Patients rely on the expertise of medical professionals to diagnose and treat them for their ailments. If a physician fails to meet the accepted standard of care in their specialty and a patient is injured as a result, the patient has the right to seek compensation through a medical malpractice suit. If a bill that recently passed the Missouri Senate becomes law, the amount of that compensation may be limited.
The Senate voted this month to reinstate a damages cap that was overturned by the Missouri Supreme Court three years ago. In a 28-2 vote, state senators passed a bill to limit the non-economic damages, such as pain and suffering, in lawsuits for medical malpractice. Under the Senate bill, this limit would be put at $400,000. For catastrophic injuries, the limit would be $700,000. For wrongful death cases, the existing cap would be raised from $350,00 to $700,000.
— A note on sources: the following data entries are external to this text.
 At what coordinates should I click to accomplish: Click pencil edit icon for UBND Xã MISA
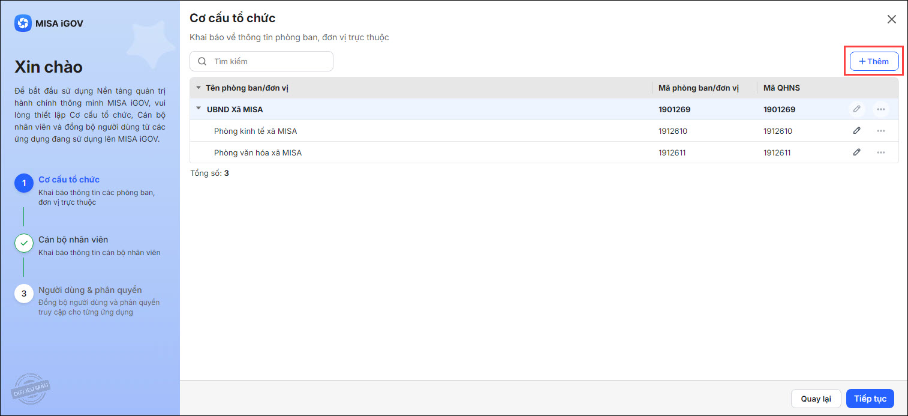(856, 109)
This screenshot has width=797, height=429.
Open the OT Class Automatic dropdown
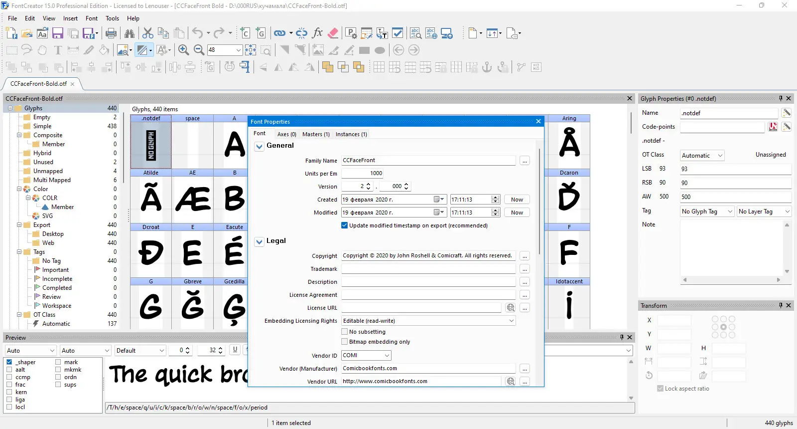[x=702, y=156]
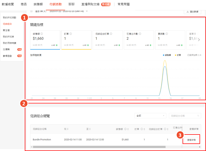Click the info icon beside 訂單 metric card
206x151 pixels.
[x=71, y=34]
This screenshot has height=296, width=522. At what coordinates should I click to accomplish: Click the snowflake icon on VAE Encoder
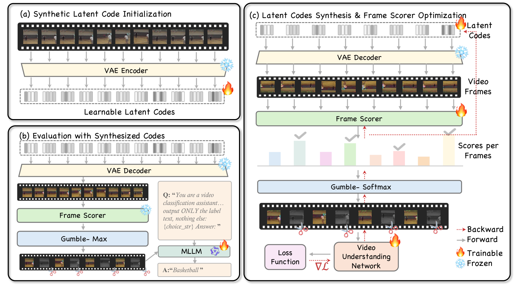[227, 65]
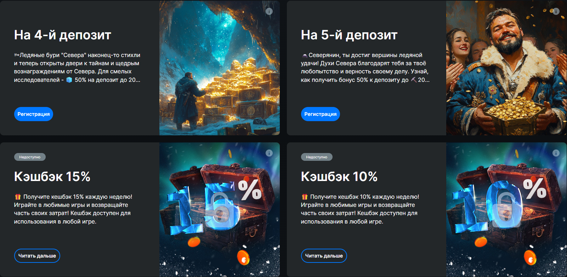Open info icon on 4th deposit card
Screen dimensions: 567x277
pyautogui.click(x=269, y=11)
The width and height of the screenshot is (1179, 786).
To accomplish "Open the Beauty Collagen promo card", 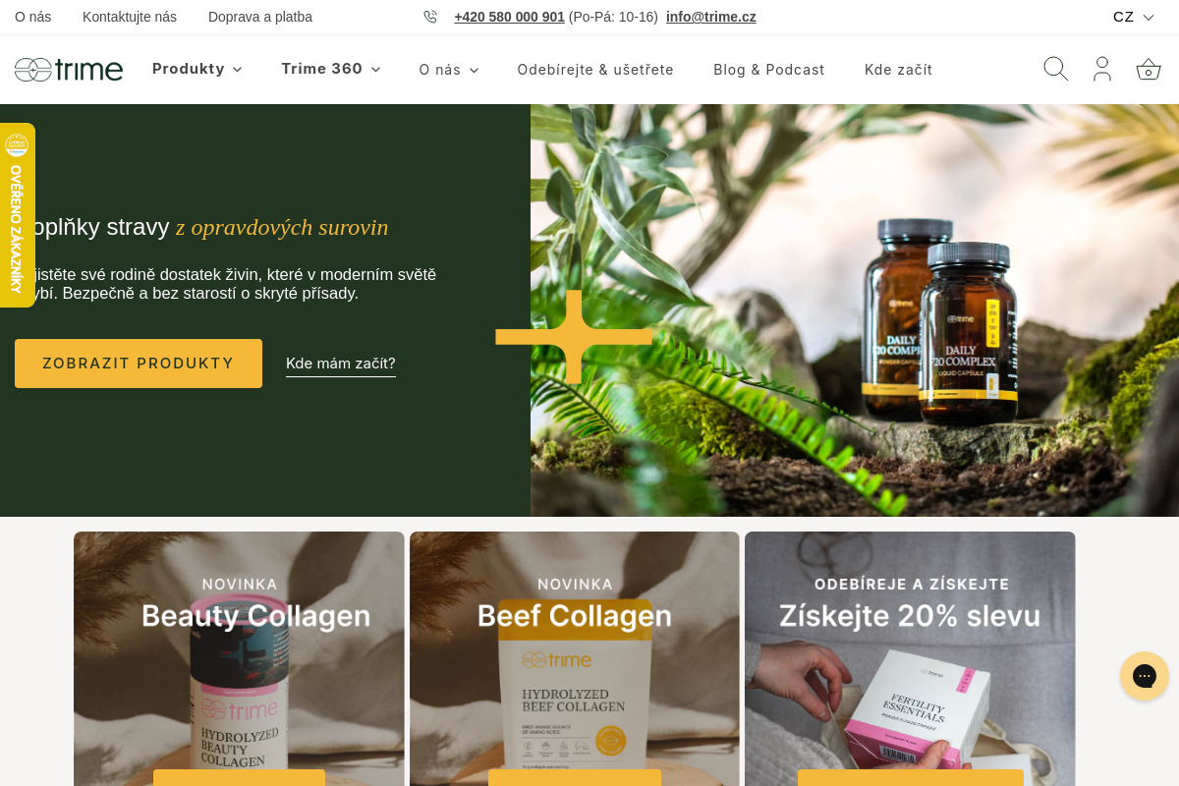I will click(239, 658).
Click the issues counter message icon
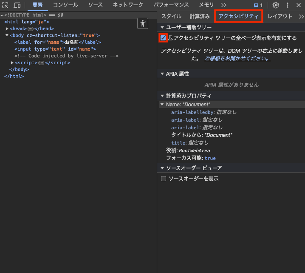This screenshot has width=305, height=273. (258, 6)
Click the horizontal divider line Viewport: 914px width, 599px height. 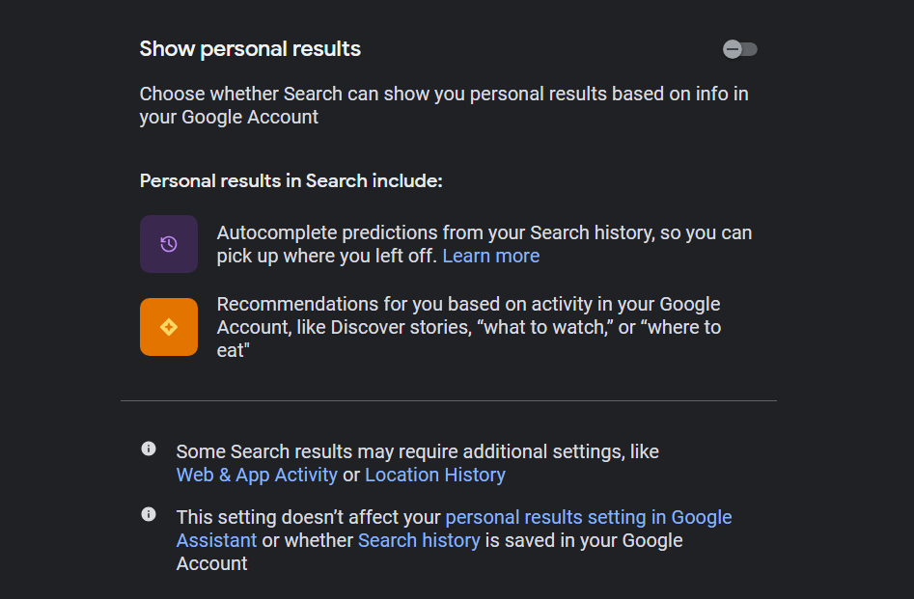(x=448, y=401)
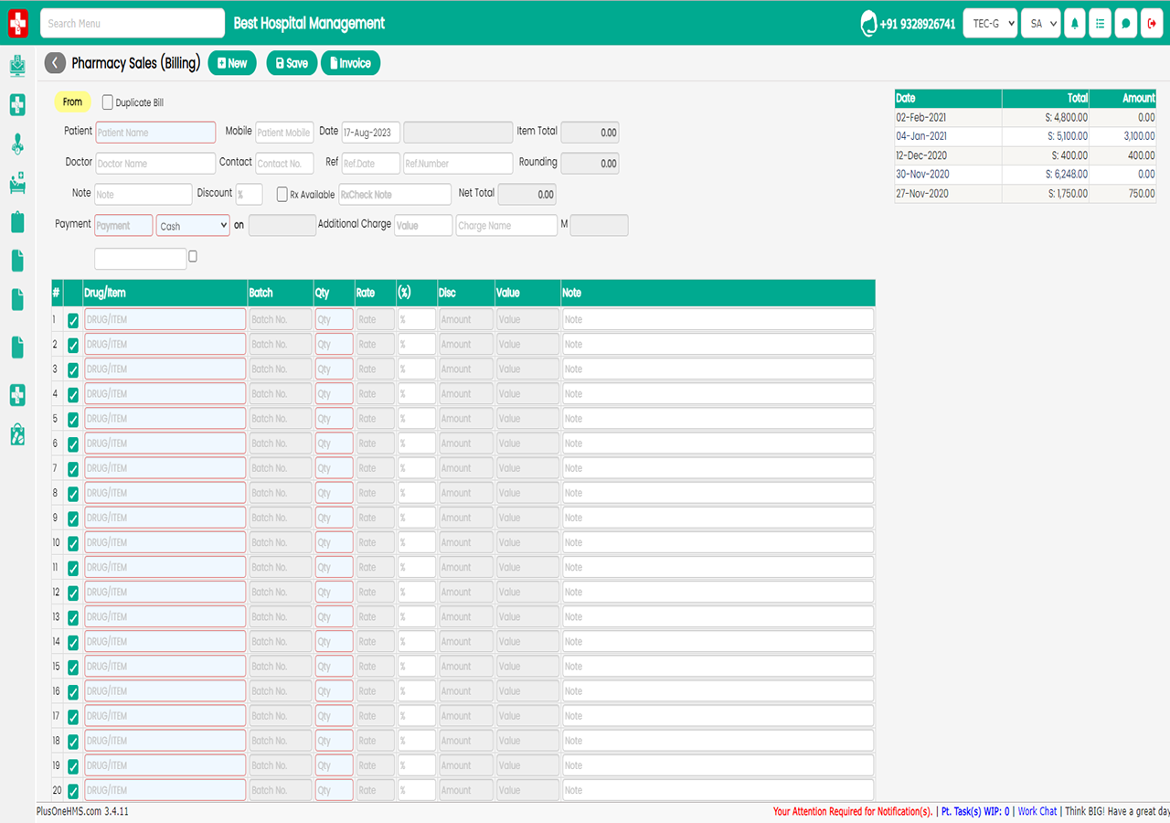Image resolution: width=1170 pixels, height=823 pixels.
Task: Open the Cash payment mode dropdown
Action: point(193,226)
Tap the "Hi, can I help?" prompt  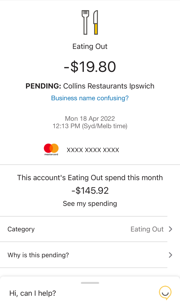pos(33,293)
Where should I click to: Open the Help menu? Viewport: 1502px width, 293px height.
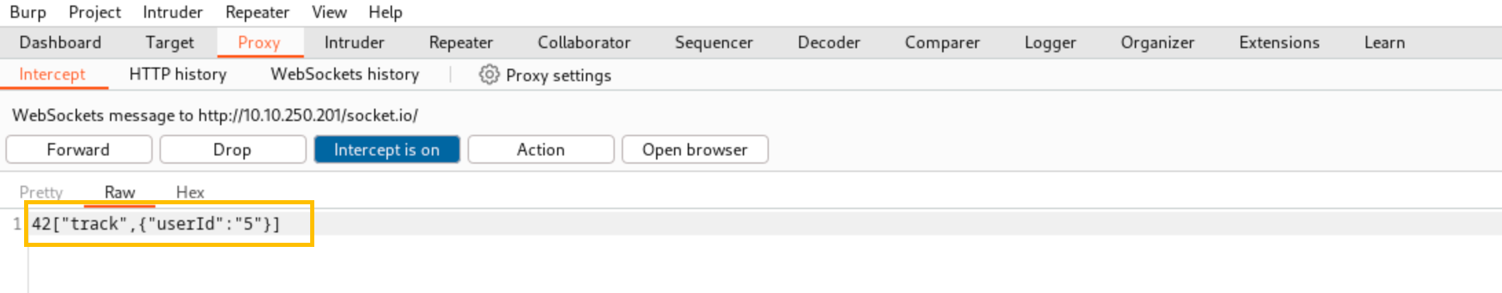pos(385,12)
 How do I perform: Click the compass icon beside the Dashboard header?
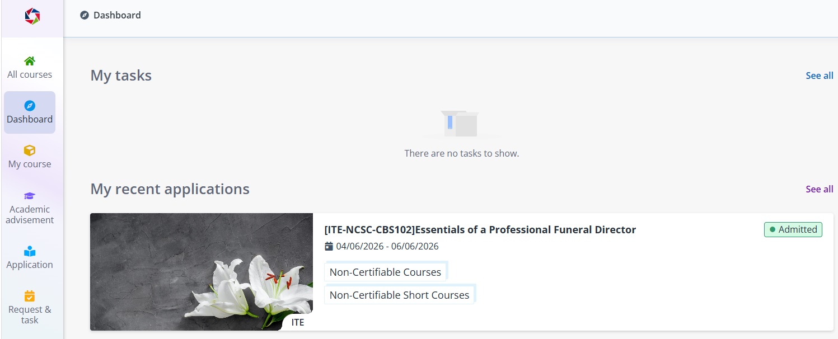[x=85, y=15]
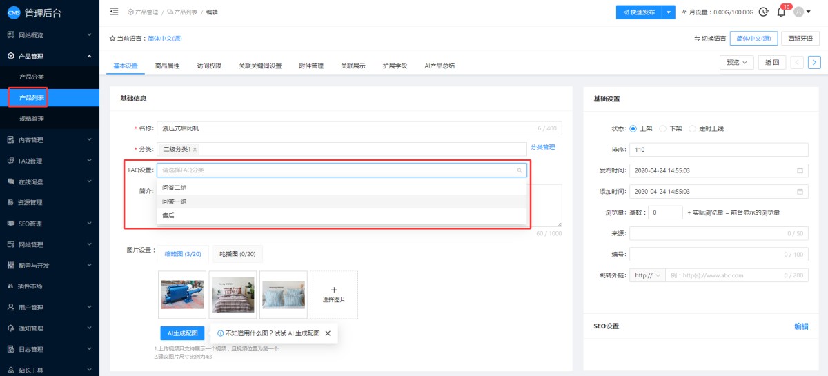Switch to the 商品属性 tab
The image size is (828, 376).
click(167, 66)
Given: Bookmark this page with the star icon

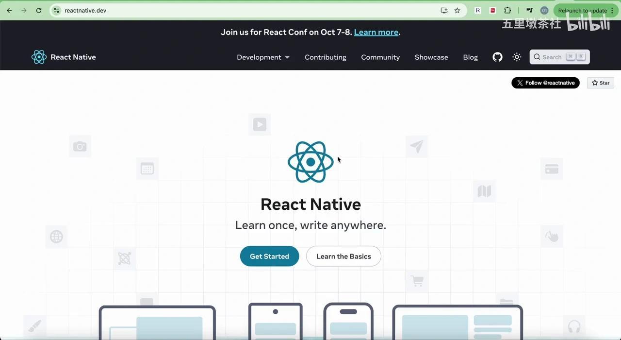Looking at the screenshot, I should tap(457, 10).
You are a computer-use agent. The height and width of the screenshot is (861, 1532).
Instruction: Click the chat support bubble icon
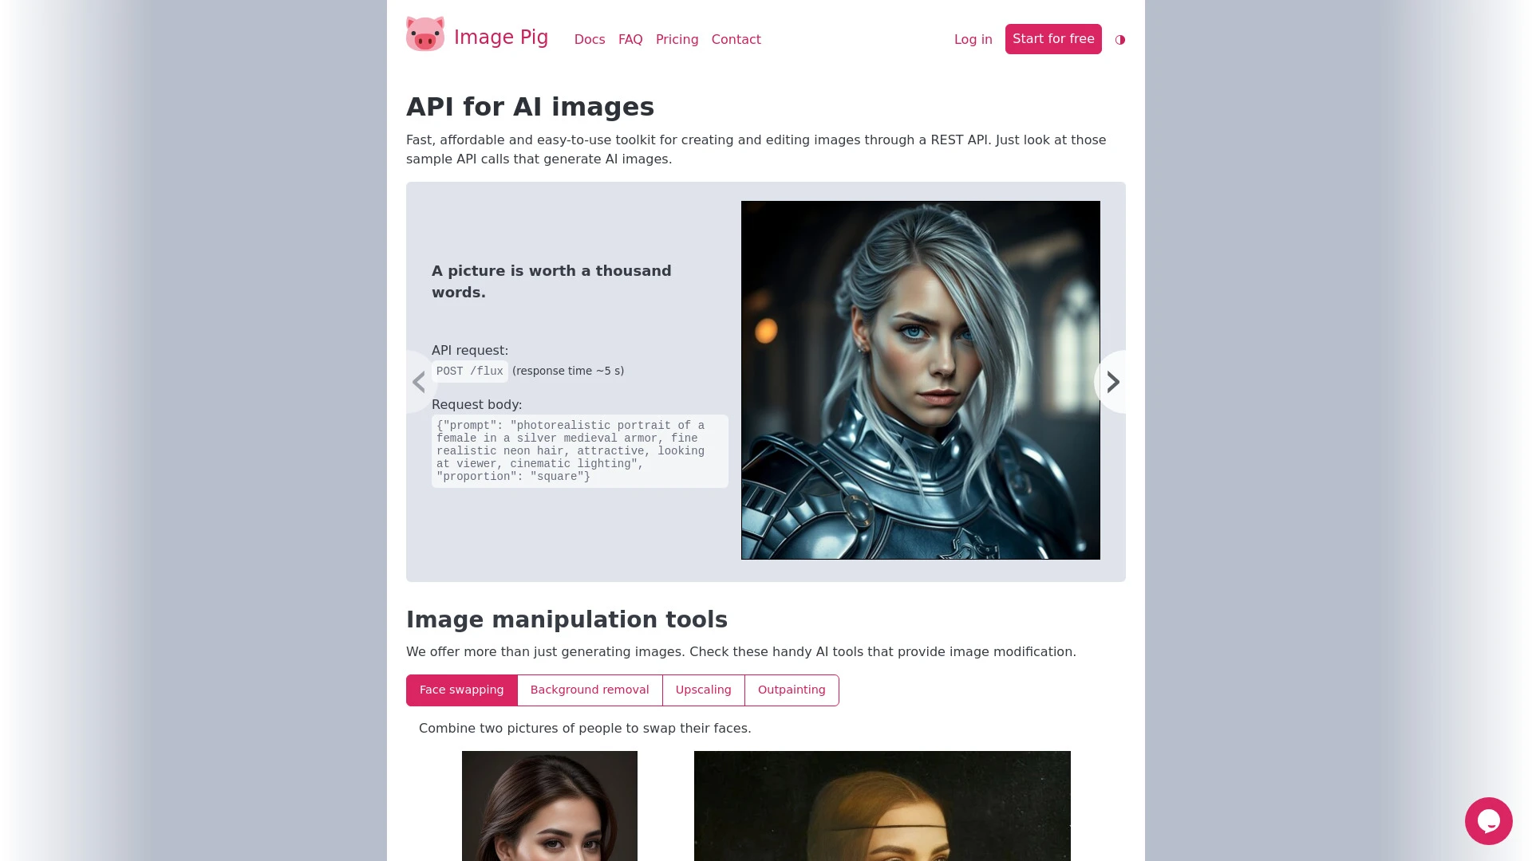pyautogui.click(x=1488, y=820)
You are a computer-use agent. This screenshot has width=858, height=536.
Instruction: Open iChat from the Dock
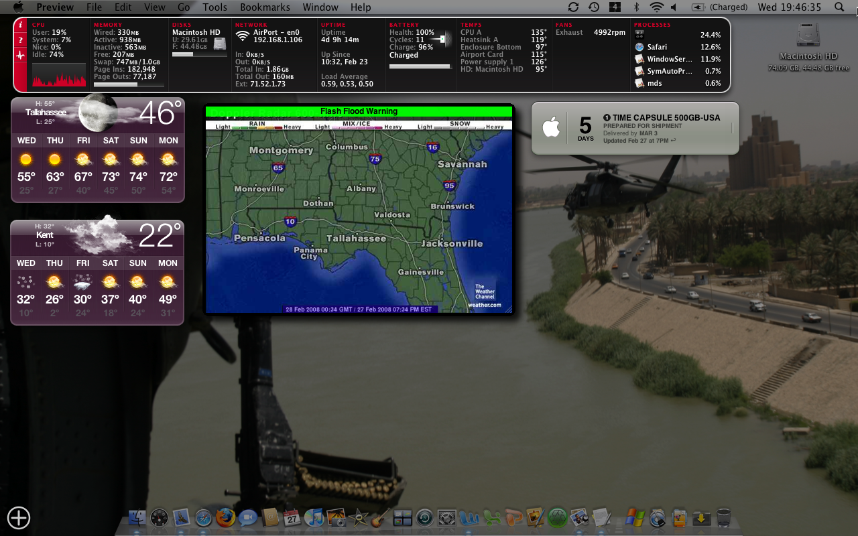coord(247,517)
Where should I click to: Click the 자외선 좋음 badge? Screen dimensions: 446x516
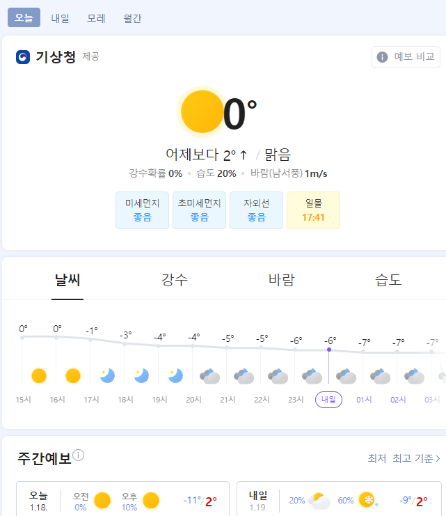tap(256, 210)
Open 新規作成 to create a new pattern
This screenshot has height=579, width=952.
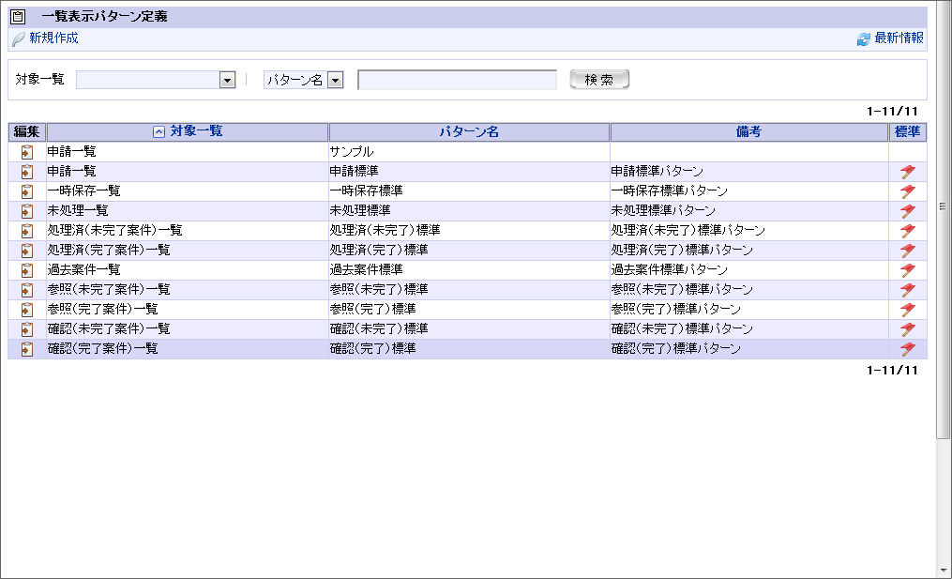(x=51, y=39)
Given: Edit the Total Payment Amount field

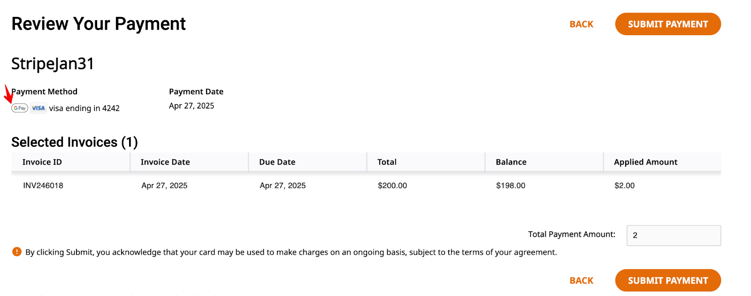Looking at the screenshot, I should [x=674, y=235].
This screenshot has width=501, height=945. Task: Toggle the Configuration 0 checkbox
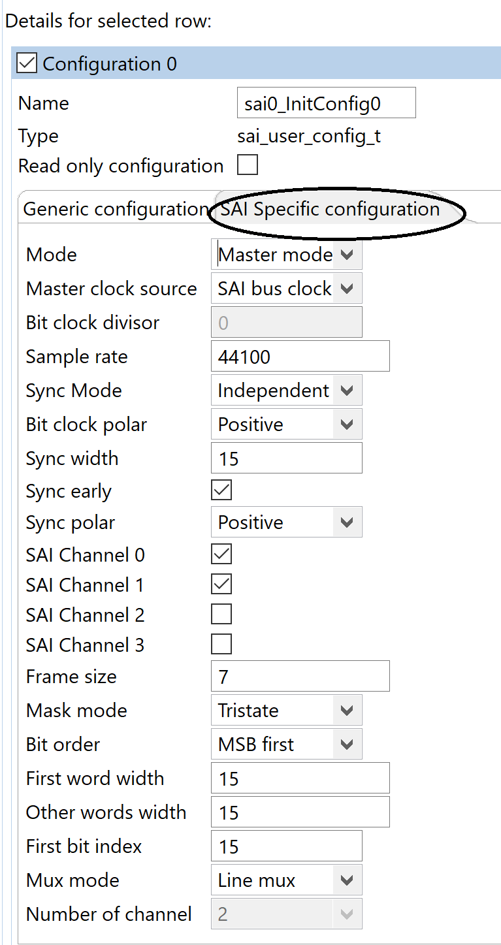27,64
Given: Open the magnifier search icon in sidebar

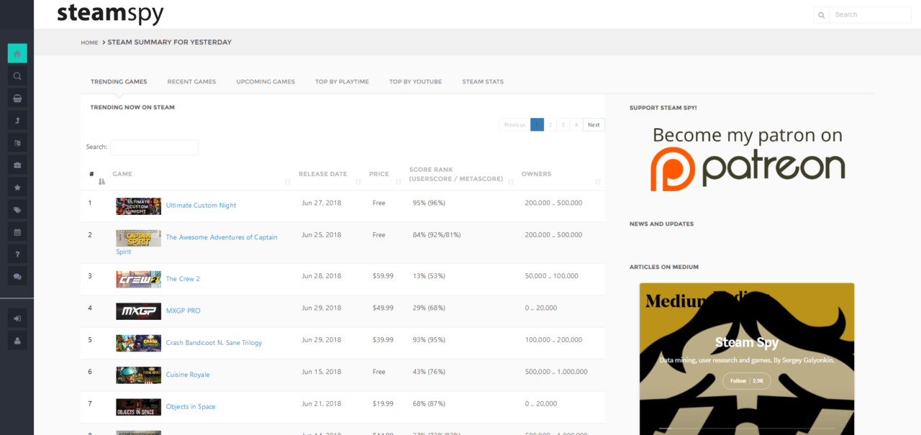Looking at the screenshot, I should tap(17, 75).
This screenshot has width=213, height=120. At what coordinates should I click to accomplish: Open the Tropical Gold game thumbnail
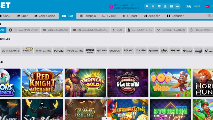tap(85, 83)
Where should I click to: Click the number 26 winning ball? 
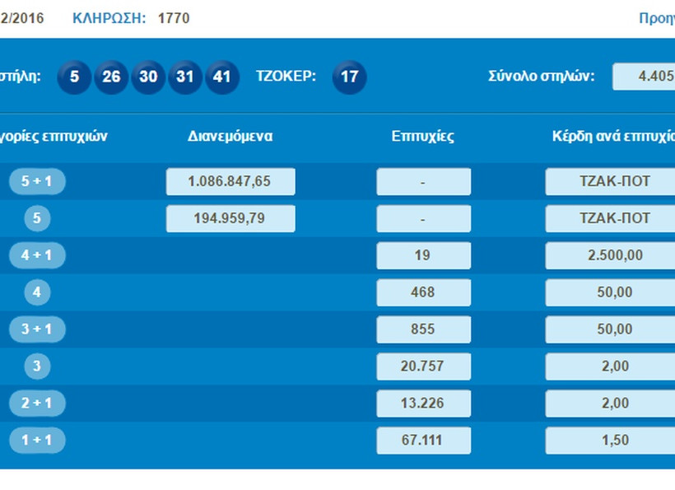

The Missouri House of Representatives passed its version of the bill last month. The Senate bill was a compromise between Republican and Democratic senators.
What is the significance of these caps? Supporters believe that without them, doctors would end up leaving the state due to higher insurance costs. Opponents of these measures generally argue that caps impose an unfair hardship on victims of medical errors.
Even with caps in place, injured patients should understand that they are still entitled to compensation for the injuries and damages suffered because of a medical error. The damages awarded could help them cover lost income, existing medical bills, and future medical expenses, as well as pain and suffering.